O mundo científico testemunhou um avanço significativo no estudo das propriedades fundamentais da água: a descoberta da vigésima primeira forma de gelo, designada Gelo XXI. Esta revelação, publicada na prestigiada revista "Nature Materials", desafia profundamente as noções estabelecidas sobre como as moléculas de H2O podem se organizar no estado sólido, especialmente quando os limites padrão de temperatura e pressão são ultrapassados. O Gelo XXI é caracterizado como uma fase metaestável com uma estrutura cristalina tetragonal, que conseguiu manifestar-se à temperatura ambiente, mas apenas sob a influência de uma compressão colossal.
A pesquisa foi conduzida em instalações de ponta, incluindo o Laser Europeu de Raios X XFEL e a fonte de fótons PETRA III, localizados em centros de pesquisa alemães, com a participação de especialistas do DESY. Um papel crucial neste trabalho foi desempenhado por cientistas do Instituto Coreano de Pesquisa em Padrões e Ciência (KRISS). A essência do experimento envolveu uma manipulação ultrarrápida da amostra de água: ela foi comprimida a uma pressão que atingiu 2 gigapascais (GPa), o que equivale aproximadamente a 20.000 atmosferas, em apenas 10 milissegundos. Para isso, foi utilizada uma célula de bigorna de diamante. O processo foi repetido milhares de vezes, e as alterações moleculares foram registradas a uma frequência impressionante de um milhão de imagens por segundo, permitindo rastrear detalhadamente o processo de cristalização.
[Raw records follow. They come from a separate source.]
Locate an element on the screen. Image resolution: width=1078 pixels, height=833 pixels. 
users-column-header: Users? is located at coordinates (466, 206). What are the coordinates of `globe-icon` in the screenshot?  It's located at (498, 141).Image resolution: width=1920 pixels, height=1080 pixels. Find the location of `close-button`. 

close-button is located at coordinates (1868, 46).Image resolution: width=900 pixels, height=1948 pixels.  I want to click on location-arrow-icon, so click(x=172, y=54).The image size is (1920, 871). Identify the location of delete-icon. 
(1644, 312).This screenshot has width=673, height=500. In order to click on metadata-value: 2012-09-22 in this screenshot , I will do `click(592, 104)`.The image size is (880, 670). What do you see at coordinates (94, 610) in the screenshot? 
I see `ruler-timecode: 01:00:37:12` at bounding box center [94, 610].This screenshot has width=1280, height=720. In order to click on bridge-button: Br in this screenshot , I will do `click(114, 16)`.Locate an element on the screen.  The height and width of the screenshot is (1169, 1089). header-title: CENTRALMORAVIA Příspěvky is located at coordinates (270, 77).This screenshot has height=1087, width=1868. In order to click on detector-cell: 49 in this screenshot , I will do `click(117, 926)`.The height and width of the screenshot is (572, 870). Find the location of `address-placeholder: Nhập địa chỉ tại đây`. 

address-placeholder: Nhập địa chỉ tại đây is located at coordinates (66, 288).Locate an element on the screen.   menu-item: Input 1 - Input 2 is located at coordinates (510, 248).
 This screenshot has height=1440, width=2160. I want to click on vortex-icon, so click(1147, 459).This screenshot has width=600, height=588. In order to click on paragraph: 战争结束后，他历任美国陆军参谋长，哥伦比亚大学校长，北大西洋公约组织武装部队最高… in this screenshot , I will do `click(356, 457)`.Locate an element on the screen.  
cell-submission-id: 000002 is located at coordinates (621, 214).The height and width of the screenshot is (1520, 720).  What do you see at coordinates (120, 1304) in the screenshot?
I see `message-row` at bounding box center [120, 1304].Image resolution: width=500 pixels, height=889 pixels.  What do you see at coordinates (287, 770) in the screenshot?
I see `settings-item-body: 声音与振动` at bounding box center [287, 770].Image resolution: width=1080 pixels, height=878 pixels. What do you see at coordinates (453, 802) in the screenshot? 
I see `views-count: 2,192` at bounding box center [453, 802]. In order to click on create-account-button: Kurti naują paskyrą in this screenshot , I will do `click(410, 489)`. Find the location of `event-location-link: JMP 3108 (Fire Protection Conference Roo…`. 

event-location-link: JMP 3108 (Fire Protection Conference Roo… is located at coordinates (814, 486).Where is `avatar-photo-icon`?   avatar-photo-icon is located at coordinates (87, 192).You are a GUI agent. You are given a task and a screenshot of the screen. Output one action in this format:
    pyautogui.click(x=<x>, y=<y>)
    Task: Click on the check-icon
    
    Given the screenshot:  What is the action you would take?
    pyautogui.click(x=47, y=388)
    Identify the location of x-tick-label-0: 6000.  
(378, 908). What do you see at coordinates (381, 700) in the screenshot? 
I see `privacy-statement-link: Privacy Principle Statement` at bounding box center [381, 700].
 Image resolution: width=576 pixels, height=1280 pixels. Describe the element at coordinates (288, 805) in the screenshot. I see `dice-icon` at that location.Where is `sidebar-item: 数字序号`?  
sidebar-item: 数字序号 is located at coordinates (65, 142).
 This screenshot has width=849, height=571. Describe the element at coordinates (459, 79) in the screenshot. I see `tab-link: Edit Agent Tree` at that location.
A nova estrutura se distingue claramente das vinte modificações de gelo já conhecidas pela ciência. Sua rede tetragonal é notável por possuir células unitárias elementares excepcionalmente grandes, que, de acordo com a análise realizada na linha de feixe P02.2 do PETRA III, contêm 152 moléculas de água. Os cientistas, notadamente Gyn Woo Lee, do KRISS, destacaram que essa compressão extremamente rápida permitiu que a água mantivesse o estado líquido sob uma pressão na qual ela já deveria ter se transformado em Gelo VI — uma fase cuja existência é teorizada no interior de luas geladas, como Titã e Ganimedes.
Embora a aplicação prática imediata desta descoberta em contextos cotidianos seja limitada devido às condições extremas de sua formação, sua relevância para a astrofísica é imensurável. A compreensão do comportamento da água sob tais regimes abre novas avenidas para a modelagem da estrutura interna de planetas gelados e seus satélites. Este conhecimento atua como um catalisador para a revisão dos modelos existentes, visto que cada nova fase, tal como o Gelo XXI, reflete as capacidades ocultas da matéria. O simples fato de a água, uma substância tão familiar, demonstrar uma variabilidade tão complexa, serve como um lembrete do potencial ilimitado do conhecimento, incentivando os pesquisadores a buscar estados metaestáveis de alta temperatura ainda não descobertos.